## Aim of the task:
Every record below, from first to last, should be copied exactly; leave the pictures out.

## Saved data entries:
^^^^
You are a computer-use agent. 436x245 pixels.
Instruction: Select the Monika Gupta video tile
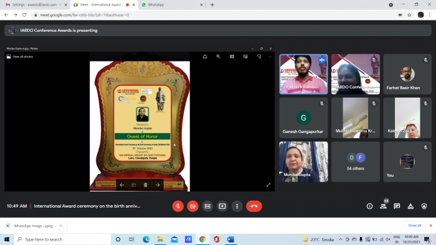tap(303, 162)
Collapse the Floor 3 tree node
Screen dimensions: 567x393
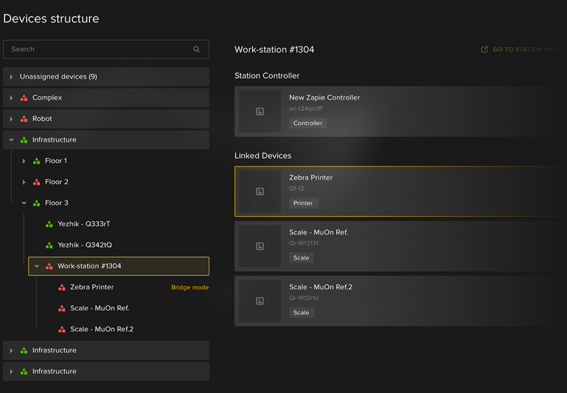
^^^^
## Result:
You are a computer-use agent. 436x245 pixels.
Instruction: Select the Monika Gupta video tile
tap(303, 162)
Collapse the Floor 3 tree node
Screen dimensions: 567x393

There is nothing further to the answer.